[Stored records]
-- -- --

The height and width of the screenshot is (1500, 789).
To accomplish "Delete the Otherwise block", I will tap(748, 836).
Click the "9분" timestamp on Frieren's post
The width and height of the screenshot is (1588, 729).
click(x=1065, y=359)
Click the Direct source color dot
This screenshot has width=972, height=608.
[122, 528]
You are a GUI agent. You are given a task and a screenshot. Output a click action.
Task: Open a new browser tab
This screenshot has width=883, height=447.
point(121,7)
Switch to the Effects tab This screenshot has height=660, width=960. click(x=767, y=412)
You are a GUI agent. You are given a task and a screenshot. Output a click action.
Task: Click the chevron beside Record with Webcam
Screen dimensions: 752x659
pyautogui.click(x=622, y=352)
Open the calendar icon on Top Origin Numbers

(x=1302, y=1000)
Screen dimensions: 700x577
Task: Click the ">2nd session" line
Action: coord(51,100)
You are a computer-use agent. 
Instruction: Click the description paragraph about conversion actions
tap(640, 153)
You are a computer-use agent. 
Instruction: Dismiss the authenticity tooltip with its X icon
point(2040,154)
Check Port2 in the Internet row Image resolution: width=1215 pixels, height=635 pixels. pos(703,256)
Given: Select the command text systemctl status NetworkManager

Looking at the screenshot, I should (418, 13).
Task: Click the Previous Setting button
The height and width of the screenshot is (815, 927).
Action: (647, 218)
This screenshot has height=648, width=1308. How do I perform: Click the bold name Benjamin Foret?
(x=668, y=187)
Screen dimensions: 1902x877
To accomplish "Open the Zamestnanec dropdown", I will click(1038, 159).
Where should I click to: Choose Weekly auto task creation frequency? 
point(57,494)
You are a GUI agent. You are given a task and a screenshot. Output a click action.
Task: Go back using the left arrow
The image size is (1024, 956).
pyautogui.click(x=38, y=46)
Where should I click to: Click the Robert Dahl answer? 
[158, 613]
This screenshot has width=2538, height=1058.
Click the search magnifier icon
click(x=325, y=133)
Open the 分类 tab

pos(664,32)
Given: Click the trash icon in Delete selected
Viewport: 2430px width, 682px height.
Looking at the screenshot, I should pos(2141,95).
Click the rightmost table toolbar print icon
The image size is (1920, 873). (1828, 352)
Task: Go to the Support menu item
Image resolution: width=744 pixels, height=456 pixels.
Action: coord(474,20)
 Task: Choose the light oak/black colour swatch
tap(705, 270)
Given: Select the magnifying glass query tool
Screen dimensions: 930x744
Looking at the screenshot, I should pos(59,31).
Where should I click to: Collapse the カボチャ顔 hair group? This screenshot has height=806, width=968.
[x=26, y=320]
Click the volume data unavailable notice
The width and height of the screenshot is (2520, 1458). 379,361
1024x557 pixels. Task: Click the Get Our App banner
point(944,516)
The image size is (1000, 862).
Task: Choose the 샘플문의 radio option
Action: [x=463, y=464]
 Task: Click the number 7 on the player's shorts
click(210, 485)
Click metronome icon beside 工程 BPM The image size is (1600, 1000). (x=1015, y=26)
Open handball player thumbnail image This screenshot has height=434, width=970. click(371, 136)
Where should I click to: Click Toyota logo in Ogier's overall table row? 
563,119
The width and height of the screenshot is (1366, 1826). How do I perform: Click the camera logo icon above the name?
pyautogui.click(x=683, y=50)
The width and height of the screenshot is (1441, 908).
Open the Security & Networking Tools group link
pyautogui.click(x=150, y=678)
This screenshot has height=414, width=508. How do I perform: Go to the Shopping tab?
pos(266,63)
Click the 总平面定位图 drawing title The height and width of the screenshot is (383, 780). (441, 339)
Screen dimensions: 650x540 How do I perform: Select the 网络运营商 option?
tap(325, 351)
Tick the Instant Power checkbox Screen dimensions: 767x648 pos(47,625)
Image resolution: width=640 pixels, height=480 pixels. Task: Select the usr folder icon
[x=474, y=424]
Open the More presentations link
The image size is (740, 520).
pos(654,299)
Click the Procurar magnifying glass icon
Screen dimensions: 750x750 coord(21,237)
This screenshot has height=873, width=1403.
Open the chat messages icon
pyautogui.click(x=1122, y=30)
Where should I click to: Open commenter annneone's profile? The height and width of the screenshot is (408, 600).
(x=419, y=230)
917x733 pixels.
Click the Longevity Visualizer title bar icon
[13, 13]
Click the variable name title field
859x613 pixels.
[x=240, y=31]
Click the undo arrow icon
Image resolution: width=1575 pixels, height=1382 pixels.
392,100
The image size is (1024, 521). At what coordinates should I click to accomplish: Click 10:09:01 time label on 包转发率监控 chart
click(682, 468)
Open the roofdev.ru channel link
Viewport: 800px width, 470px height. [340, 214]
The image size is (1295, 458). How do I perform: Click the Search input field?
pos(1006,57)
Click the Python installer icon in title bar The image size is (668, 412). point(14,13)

-- -- --

### EXERCISE DETAILS
Exactly as they appear above, set down all of the records once more.

### TASK OUTPUT
The height and width of the screenshot is (1500, 789).
To accomplish "Delete the Otherwise block", I will tap(748, 836).
Click the "9분" timestamp on Frieren's post
The width and height of the screenshot is (1588, 729).
click(x=1065, y=359)
Click the Direct source color dot
This screenshot has width=972, height=608.
[122, 528]
You are a GUI agent. You are given a task and a screenshot. Output a click action.
Task: Open a new browser tab
This screenshot has width=883, height=447.
point(121,7)
Switch to the Effects tab This screenshot has height=660, width=960. click(x=767, y=412)
You are a GUI agent. You are given a task and a screenshot. Output a click action.
Task: Click the chevron beside Record with Webcam
Screen dimensions: 752x659
pyautogui.click(x=622, y=352)
Open the calendar icon on Top Origin Numbers

(x=1302, y=1000)
Screen dimensions: 700x577
Task: Click the ">2nd session" line
Action: coord(51,100)
You are a computer-use agent. 
Instruction: Click the description paragraph about conversion actions
tap(640, 153)
You are a computer-use agent. 
Instruction: Dismiss the authenticity tooltip with its X icon
point(2040,154)
Check Port2 in the Internet row Image resolution: width=1215 pixels, height=635 pixels. pos(703,256)
Given: Select the command text systemctl status NetworkManager

Looking at the screenshot, I should (418, 13).
Task: Click the Previous Setting button
The height and width of the screenshot is (815, 927).
Action: (647, 218)
This screenshot has height=648, width=1308. How do I perform: Click the bold name Benjamin Foret?
(x=668, y=187)
Screen dimensions: 1902x877
To accomplish "Open the Zamestnanec dropdown", I will click(1038, 159).
Where should I click to: Choose Weekly auto task creation frequency? 
point(57,494)
You are a GUI agent. You are given a task and a screenshot. Output a click action.
Task: Go back using the left arrow
The image size is (1024, 956).
pyautogui.click(x=38, y=46)
Where should I click to: Click the Robert Dahl answer? 
[158, 613]
This screenshot has width=2538, height=1058.
Click the search magnifier icon
click(x=325, y=133)
Open the 分类 tab

pos(664,32)
Given: Click the trash icon in Delete selected
Viewport: 2430px width, 682px height.
Looking at the screenshot, I should pos(2141,95).
Click the rightmost table toolbar print icon
The image size is (1920, 873). (1828, 352)
Task: Go to the Support menu item
Image resolution: width=744 pixels, height=456 pixels.
Action: coord(474,20)
 Task: Choose the light oak/black colour swatch
tap(705, 270)
Given: Select the magnifying glass query tool
Screen dimensions: 930x744
Looking at the screenshot, I should pos(59,31).
Where should I click to: Collapse the カボチャ顔 hair group? This screenshot has height=806, width=968.
[x=26, y=320]
Click the volume data unavailable notice
The width and height of the screenshot is (2520, 1458). 379,361
1024x557 pixels. Task: Click the Get Our App banner
point(944,516)
The image size is (1000, 862).
Task: Choose the 샘플문의 radio option
Action: [x=463, y=464]
 Task: Click the number 7 on the player's shorts
click(210, 485)
Click metronome icon beside 工程 BPM The image size is (1600, 1000). (x=1015, y=26)
Open handball player thumbnail image This screenshot has height=434, width=970. click(371, 136)
Where should I click to: Click Toyota logo in Ogier's overall table row? 
563,119
The width and height of the screenshot is (1366, 1826). How do I perform: Click the camera logo icon above the name?
pyautogui.click(x=683, y=50)
The width and height of the screenshot is (1441, 908).
Open the Security & Networking Tools group link
pyautogui.click(x=150, y=678)
This screenshot has height=414, width=508. How do I perform: Go to the Shopping tab?
pos(266,63)
Click the 总平面定位图 drawing title The height and width of the screenshot is (383, 780). (441, 339)
Screen dimensions: 650x540 How do I perform: Select the 网络运营商 option?
tap(325, 351)
Tick the Instant Power checkbox Screen dimensions: 767x648 pos(47,625)
Image resolution: width=640 pixels, height=480 pixels. Task: Select the usr folder icon
[x=474, y=424]
Open the More presentations link
The image size is (740, 520).
pos(654,299)
Click the Procurar magnifying glass icon
Screen dimensions: 750x750 coord(21,237)
This screenshot has height=873, width=1403.
Open the chat messages icon
pyautogui.click(x=1122, y=30)
Where should I click to: Open commenter annneone's profile? The height and width of the screenshot is (408, 600).
(x=419, y=230)
917x733 pixels.
Click the Longevity Visualizer title bar icon
[13, 13]
Click the variable name title field
859x613 pixels.
[x=240, y=31]
Click the undo arrow icon
Image resolution: width=1575 pixels, height=1382 pixels.
392,100
The image size is (1024, 521). At what coordinates should I click to accomplish: Click 10:09:01 time label on 包转发率监控 chart
click(682, 468)
Open the roofdev.ru channel link
Viewport: 800px width, 470px height. [340, 214]
The image size is (1295, 458). How do I perform: Click the Search input field?
pos(1006,57)
Click the Python installer icon in title bar The image size is (668, 412). point(14,13)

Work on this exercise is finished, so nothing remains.